**Document section**
Explainer: Do Cops Really Use Baby DNA To Solve Crimes?

Explainer: Do Cops Really Use Baby DNA To Solve Crimes?

Yes. Earlier this week, Wired Magazine published a damning story about how a public records lawsuit by the New Jersey Monitor revealed that New Jersey State Police recently used a newborn’s blood sample to investigate the baby’s father in connection with a sexual assault from the 1990s.

As Wired Magazine’s Emily Mullin explains, “If you were born in the United States within the last 50 or so years, chances are good that one of the first things you did as a baby was give a DNA sample to the government.” On paper, these blood samples seem unremarkable. The idea is that the Department of Health will test these blood sample to screen for certain diseases.

But, as this example from New Jersey makes clear, those blood samples have also created a nationwide DNA database that law enforcement has at its disposal. And cops in New Jersey aren’t the only ones using baby DNA to investigate crimes.

Image courtesy of National Cancer Institute via Unsplash.

Mullin also cites an investigation by CBS 13 in Sacramento that revealed that cops in California have obtained these DNA from these baby blood samples through at least five search warrants and four court orders before doing so in the “Golden State Killer” case. And, according to CBS 13, law enforcement has solved at least one case using DNA from these baby blood samples.

Another example Mullin points to is from 2016 when San Francisco police used DNA from a victim’s rape kit to charge her with a felony for an unrelated burglary. Chesa Boudin, the city’s District Attorney at the time, dropped the charge, stating that the use of her DNA from a rape kit violated her Fourth Amendment right against unreasonable searches and seizures. Boudin has since been replaced after a controversy-filled recall campaign.

Isn’t this a huge violation of your right to privacy?

**Task**
Continue the explainer on police use of newborn blood samples, picking up after its closing question about the right to privacy.

**Given records**
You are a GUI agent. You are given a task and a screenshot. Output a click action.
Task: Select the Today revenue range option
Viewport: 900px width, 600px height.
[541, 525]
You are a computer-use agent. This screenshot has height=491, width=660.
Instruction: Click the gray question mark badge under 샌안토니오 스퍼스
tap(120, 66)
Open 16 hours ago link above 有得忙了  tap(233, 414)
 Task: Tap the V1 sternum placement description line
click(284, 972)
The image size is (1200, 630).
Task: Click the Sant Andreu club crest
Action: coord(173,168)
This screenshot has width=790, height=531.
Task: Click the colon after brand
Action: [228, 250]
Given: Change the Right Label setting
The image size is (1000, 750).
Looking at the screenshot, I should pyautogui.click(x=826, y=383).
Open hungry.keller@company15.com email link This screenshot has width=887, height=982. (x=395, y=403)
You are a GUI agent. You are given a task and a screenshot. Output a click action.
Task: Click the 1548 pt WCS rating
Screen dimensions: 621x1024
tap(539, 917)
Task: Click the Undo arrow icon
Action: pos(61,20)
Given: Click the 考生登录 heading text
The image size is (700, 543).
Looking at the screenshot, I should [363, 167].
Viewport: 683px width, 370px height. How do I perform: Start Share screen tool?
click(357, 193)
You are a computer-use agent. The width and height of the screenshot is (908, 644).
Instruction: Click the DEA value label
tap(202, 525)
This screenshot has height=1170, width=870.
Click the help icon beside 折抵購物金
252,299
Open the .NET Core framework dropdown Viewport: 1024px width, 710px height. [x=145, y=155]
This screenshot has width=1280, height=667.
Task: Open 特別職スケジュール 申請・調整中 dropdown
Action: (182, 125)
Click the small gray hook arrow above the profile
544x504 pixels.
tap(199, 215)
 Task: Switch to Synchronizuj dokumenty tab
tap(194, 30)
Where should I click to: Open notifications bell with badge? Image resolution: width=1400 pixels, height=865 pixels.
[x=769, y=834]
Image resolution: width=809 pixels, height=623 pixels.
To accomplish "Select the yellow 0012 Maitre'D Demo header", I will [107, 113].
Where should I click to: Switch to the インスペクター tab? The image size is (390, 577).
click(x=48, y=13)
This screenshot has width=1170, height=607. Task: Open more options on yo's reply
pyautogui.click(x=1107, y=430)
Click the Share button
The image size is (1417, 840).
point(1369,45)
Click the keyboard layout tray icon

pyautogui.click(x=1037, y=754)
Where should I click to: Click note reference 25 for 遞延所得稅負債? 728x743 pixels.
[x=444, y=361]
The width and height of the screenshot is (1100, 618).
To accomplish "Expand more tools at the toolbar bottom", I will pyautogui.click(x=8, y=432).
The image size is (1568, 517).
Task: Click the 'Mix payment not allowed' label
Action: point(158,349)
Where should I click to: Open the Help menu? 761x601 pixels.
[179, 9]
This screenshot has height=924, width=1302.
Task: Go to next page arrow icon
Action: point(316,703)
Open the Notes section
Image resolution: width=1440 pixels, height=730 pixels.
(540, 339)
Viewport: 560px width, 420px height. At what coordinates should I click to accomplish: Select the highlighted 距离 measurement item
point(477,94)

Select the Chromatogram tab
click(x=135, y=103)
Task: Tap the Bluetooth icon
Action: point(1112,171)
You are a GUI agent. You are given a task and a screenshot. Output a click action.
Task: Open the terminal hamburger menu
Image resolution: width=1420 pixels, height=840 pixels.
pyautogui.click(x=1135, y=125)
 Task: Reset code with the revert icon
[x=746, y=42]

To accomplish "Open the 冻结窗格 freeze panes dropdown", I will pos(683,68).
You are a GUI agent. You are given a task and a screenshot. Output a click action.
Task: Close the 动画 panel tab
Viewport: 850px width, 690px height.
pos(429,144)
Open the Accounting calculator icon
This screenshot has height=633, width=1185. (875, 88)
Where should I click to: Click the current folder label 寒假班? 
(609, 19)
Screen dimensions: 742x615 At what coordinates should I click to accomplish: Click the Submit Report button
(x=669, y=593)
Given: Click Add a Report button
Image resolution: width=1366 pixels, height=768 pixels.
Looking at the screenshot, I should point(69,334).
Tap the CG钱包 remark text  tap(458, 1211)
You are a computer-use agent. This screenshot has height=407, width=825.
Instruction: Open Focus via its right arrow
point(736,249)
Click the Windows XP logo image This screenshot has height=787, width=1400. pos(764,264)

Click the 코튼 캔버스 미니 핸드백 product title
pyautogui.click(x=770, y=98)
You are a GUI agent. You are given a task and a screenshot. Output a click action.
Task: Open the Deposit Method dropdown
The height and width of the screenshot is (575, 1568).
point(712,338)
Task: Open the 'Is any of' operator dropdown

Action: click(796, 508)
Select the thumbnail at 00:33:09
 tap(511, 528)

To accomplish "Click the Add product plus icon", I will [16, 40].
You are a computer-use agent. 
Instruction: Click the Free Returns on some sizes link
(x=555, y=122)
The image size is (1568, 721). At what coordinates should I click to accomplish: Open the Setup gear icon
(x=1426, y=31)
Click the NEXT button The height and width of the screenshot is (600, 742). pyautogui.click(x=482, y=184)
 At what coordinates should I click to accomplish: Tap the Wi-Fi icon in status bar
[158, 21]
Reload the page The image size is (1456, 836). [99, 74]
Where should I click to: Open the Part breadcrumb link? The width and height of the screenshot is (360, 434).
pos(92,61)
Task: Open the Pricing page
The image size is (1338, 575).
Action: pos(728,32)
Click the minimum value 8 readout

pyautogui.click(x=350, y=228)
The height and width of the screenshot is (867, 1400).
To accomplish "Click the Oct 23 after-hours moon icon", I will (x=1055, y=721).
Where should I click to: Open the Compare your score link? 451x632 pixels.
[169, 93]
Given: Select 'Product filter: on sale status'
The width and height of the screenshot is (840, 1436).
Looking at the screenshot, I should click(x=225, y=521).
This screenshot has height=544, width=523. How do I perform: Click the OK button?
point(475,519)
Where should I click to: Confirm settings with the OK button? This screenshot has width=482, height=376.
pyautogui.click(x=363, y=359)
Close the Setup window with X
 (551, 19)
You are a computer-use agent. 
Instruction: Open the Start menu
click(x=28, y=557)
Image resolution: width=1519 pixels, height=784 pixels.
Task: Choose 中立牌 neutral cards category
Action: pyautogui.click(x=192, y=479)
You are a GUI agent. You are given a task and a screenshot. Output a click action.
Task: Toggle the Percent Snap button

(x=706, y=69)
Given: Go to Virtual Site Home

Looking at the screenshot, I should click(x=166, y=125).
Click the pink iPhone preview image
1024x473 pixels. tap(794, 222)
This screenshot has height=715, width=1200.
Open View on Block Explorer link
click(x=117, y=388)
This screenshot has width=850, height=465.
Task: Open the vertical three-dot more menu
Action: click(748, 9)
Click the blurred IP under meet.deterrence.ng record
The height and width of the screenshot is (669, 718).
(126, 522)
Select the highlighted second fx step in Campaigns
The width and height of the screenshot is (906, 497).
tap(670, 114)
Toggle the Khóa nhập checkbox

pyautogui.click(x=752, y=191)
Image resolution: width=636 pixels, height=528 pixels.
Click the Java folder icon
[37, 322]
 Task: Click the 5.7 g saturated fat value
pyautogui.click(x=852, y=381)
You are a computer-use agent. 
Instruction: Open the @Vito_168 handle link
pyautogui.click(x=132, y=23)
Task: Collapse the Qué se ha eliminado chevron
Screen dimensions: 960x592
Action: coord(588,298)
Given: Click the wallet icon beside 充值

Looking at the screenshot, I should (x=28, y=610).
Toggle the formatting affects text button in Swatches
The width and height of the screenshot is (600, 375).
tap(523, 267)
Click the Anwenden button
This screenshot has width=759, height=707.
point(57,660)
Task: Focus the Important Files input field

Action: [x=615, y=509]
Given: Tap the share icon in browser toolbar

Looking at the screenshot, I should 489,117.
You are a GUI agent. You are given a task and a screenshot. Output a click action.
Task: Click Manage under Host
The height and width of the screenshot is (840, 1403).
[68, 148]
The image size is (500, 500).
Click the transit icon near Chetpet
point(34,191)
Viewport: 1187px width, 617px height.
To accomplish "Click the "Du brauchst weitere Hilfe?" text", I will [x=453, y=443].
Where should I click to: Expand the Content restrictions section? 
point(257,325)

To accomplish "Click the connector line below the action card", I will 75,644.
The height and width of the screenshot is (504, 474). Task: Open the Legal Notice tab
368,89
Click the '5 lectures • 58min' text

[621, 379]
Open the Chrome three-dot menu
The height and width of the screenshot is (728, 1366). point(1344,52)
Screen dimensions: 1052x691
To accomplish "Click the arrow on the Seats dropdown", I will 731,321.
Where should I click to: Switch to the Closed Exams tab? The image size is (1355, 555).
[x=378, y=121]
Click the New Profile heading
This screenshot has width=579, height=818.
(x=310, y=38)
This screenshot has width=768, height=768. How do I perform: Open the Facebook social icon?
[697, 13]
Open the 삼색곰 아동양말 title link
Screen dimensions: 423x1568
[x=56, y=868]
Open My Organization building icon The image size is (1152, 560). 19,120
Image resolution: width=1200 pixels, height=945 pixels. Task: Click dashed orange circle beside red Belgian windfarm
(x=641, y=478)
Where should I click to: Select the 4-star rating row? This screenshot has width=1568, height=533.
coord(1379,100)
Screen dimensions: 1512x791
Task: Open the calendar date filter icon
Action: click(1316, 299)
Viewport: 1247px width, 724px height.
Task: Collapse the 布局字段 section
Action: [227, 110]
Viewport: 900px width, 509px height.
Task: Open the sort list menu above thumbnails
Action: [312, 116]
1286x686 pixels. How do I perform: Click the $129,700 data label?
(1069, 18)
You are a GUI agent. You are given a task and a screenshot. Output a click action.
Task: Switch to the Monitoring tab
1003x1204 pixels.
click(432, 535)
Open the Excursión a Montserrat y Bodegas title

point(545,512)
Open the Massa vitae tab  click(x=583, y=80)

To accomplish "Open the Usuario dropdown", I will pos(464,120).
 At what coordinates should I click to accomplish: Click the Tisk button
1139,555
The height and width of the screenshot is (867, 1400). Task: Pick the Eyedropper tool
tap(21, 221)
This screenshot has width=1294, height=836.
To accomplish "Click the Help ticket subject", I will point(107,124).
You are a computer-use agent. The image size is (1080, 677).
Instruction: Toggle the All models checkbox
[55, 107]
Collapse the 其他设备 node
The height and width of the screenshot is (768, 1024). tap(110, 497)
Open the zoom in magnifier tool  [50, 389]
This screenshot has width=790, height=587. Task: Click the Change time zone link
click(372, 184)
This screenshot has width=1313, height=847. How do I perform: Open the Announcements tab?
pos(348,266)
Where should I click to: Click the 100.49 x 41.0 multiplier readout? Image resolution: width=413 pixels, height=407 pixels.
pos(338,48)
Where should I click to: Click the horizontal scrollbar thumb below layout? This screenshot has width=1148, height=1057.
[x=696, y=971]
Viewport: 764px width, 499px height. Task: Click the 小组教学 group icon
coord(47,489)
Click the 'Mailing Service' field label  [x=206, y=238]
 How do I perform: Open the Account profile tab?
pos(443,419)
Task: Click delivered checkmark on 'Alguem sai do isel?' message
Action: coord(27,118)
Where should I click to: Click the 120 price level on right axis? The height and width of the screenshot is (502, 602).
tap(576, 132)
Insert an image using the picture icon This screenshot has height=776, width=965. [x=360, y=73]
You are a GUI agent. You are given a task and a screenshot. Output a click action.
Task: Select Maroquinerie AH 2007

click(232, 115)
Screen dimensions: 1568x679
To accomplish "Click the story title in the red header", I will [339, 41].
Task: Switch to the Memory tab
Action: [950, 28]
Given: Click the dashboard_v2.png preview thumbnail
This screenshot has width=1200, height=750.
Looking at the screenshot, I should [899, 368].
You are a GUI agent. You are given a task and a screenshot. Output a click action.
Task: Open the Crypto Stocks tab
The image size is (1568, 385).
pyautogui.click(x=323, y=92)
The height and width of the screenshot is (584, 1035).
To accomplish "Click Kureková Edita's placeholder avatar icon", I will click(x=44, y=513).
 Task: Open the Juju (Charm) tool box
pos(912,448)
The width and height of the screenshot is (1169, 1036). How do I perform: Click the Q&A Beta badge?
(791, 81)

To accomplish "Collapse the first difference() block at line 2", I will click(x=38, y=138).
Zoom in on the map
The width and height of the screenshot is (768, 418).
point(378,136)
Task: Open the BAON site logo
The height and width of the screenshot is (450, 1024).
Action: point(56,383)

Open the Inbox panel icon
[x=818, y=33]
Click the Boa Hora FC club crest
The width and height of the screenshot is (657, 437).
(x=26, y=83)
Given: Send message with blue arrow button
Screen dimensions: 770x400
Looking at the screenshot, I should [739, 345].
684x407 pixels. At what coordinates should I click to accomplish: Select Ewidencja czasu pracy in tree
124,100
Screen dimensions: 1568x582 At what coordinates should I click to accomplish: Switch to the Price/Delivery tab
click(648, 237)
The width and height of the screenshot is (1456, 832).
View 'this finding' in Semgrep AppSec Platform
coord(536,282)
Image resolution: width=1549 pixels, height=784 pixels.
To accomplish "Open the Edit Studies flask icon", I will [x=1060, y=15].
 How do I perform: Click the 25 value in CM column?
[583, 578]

**Result of this task**
Wired Magazine’s reporting comes at a time when Americans are interested in the dynamic between their privacy rights and government searches. On the one hand, we’re seeing government searches employed to investigate and prosecute women and physicians now that the United States Supreme Court has overturned Roe v. Wade and some states have criminalized abortion.

On the other hand, we’re also seeing a sudden interest in government searches by some politicians because of the FBI’s search at Mar-a-Lago as part of a criminal investigation involving government records that former President Donald Trump kept and refused to return after his presidency ended more than a year and a half ago.

Image courtesy of Jimmy Conover via Unsplash.

If either of these stories caught your interest over the past few weeks, this story should do the same — and, frankly, should probably catch your interest even more. Most of us who are parents have probably forgotten about that small pin prick our children got in the hospital when they were born. But the fact that you may have forgotten doesn’t mean the government does the same.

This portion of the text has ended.